> **STATED PROBLEM**: Can you write out all of the lines below, requests included, with each coordinate in the answers scaled by 0.5 and rounded to the nearest whole number, halves rounded up?

> **RECORD SET**:
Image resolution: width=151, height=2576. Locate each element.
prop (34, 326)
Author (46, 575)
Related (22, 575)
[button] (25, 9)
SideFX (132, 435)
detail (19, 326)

> **RESULT OF THE TASK**:
Image resolution: width=151, height=2576. Locate each element.
prop (17, 163)
Author (23, 288)
Related (11, 288)
[button] (13, 5)
SideFX (66, 218)
detail (10, 163)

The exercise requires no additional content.